■ Consignes des exercices ■
(a) Recopiez fidèlement le passage du texte sur les prestations de M. Terrion, depuis "14 novembre 2011 - 13" jusqu'à "630 heures sont requises." inclusivement.
(b) Répondez aux questions suivantes à partir du texte sur les prestations de M. Terrion :
(i) D'après le premier paragraphe, à quelle date la période de prestations aurait-elle pris fin ?
(ii) Combien d'heures d'emploi assurable M. Terrion a-t-il accumulées du 7 février 2012 au 3 mars 2012 ?
(iii) D'après le paragraphe [10], combien d'heures d'emploi assurable sont requises ?

■ Page ■
● ● ● ● ● ● ●

Je suis entièrement d’accord avec le conseil arbitral au sujet du fait que la Commission n’avait présenté aucun élément de preuve confirmant qu’une période de prestations avait déjà été établie et qu’elle aurait pris fin le 27 mars 2011. Si tel était effectivement le cas, il incombait à la Commission de fournir des éléments le confirmant.

 

[9]               Relativement à la présente demande de contrôle judiciaire de la décision du juge‑arbitre, le procureur général reconnaît que M. Terrion a accumulé les heures d’emploi assurable suivantes :

 

Période                                                                                    Heures

 

1er mars 2011 - 25 mars 2011                                      188

18 juillet 2011 - 11 août 2011                                     188

14 novembre 2011 - 13 décembre 2011                      131

13 décembre 2011 - 22 décembre 2011                        82

7 février 2012 - 3 mars 2012                                       141

 

[10]           Il s’ensuit que, si la période de référence de M. Terrion a commencé le 1er mars 2011, il aurait accumulé 730 heures d’emploi assurable au total et serait légalement admissible à des prestations. Toutefois, si la date de début de la période de référence est le 27 mars 2011, il ne serait pas admissible à des prestations parce qu’il n’aurait accumulé que 542 heures d’emploi assurable alors que 630 heures sont requises.

● ● ● ● ● ● ●

■ Données recueillies ■
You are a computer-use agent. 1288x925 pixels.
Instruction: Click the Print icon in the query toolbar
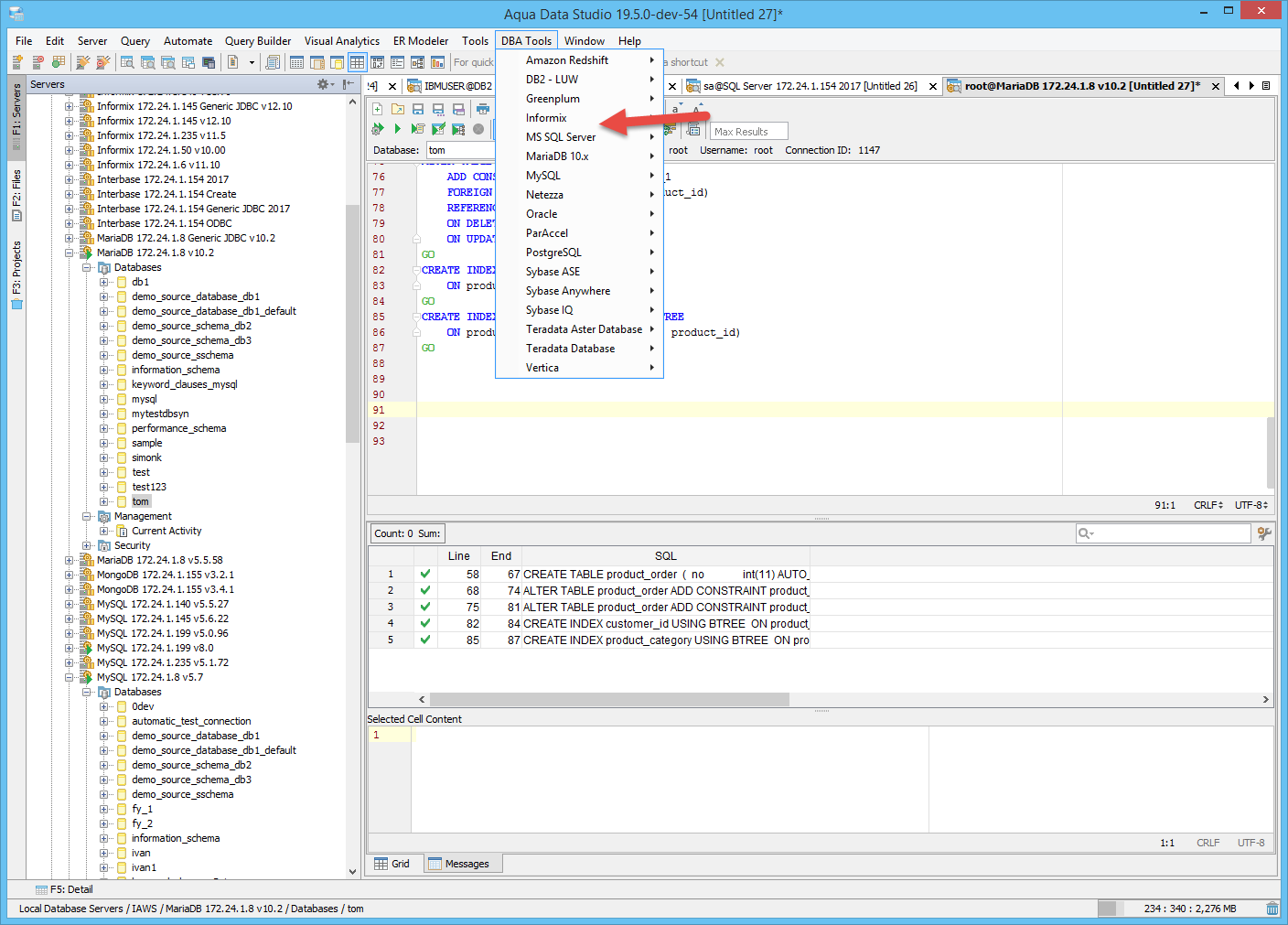(x=483, y=109)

● ● ● ● ● ● ●

■ Corrigé des exercices ■
(a)
14 novembre 2011 - 13 décembre 2011                      131

13 décembre 2011 - 22 décembre 2011                        82

7 février 2012 - 3 mars 2012                                       141

 

[10]           Il s’ensuit que, si la période de référence de M. Terrion a commencé le 1er mars 2011, il aurait accumulé 730 heures d’emploi assurable au total et serait légalement admissible à des prestations. Toutefois, si la date de début de la période de référence est le 27 mars 2011, il ne serait pas admissible à des prestations parce qu’il n’aurait accumulé que 542 heures d’emploi assurable alors que 630 heures sont requises.

(b)
(i) Le 27 mars 2011.
(ii) 141 heures.
(iii) 630 heures.